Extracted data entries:
* * * * * * * * *

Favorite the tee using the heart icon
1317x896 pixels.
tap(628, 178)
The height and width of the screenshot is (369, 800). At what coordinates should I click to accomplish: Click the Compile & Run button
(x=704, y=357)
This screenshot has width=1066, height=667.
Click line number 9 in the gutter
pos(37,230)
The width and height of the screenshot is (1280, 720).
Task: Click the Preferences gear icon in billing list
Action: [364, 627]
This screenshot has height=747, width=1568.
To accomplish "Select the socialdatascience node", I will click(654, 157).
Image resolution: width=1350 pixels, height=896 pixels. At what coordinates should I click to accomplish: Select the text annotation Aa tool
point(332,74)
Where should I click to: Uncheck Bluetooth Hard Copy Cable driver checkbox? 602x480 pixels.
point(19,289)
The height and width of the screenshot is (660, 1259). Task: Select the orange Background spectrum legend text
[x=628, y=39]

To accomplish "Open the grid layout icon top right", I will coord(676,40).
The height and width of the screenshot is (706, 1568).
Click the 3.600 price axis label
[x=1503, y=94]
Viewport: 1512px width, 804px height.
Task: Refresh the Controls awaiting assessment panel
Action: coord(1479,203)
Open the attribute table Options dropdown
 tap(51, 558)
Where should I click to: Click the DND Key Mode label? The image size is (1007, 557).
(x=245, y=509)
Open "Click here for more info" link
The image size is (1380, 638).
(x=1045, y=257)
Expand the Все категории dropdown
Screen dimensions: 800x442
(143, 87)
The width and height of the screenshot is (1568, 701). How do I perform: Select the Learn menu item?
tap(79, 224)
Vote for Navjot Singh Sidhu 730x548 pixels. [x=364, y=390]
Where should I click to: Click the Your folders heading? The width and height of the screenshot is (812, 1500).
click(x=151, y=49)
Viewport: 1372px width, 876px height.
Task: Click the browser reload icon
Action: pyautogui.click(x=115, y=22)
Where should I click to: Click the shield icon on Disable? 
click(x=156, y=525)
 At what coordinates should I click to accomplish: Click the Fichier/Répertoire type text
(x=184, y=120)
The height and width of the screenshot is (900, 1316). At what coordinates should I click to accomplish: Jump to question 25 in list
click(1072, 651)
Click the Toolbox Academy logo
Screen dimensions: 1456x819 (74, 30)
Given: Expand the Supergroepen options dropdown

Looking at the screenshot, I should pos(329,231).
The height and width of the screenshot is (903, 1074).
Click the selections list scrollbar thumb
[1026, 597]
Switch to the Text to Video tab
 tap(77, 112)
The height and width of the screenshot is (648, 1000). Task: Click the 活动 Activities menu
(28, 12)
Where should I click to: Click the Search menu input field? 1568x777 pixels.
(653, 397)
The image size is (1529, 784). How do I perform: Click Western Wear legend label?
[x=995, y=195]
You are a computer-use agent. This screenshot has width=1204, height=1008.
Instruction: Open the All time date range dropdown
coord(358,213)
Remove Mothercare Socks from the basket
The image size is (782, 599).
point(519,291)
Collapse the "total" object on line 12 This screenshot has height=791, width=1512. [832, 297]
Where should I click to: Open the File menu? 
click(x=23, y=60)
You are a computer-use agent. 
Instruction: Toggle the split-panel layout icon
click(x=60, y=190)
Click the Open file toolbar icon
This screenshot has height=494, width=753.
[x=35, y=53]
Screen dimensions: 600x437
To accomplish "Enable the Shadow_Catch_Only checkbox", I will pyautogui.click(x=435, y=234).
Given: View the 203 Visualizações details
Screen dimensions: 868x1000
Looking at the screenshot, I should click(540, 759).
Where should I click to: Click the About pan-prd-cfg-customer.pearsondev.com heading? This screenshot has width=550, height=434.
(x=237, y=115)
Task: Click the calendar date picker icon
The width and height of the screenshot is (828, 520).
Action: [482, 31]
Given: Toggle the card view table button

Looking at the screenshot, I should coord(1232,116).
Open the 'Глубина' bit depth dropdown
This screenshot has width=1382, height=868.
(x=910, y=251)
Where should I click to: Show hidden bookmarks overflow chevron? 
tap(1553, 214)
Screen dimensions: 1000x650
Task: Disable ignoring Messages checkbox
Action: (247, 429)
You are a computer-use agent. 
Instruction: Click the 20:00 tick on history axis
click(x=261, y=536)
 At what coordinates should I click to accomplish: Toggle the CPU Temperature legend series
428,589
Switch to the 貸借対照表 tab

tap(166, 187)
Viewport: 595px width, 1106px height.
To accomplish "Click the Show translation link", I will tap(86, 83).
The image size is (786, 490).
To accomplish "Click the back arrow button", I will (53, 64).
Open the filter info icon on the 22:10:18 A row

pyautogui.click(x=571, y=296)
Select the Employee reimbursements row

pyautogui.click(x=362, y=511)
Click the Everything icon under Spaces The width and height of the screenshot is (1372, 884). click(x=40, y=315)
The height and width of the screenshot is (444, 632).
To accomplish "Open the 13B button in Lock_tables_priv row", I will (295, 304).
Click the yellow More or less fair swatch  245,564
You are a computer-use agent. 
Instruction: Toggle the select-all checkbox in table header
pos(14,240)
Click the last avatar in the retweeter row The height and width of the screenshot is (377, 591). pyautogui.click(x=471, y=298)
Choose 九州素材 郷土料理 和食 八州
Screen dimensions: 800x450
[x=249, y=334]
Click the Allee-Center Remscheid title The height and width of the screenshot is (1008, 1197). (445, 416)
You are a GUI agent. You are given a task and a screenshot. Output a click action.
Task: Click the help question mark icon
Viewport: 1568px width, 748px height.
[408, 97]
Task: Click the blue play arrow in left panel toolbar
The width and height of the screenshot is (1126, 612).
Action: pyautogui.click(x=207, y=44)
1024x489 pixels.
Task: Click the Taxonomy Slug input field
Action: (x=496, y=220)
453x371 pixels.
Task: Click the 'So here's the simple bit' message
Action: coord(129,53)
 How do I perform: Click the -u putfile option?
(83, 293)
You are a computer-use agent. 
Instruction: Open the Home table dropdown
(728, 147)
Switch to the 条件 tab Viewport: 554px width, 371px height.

* * * * * * * * *

**STATED PROBLEM**
Return everything in the entries from the line containing "Task: Click the blue" down to the line containing "453x371 pixels.", both included, copied exactly line for line.

**REPLY**
Task: Click the blue play arrow in left panel toolbar
The width and height of the screenshot is (1126, 612).
Action: pyautogui.click(x=207, y=44)
1024x489 pixels.
Task: Click the Taxonomy Slug input field
Action: (x=496, y=220)
453x371 pixels.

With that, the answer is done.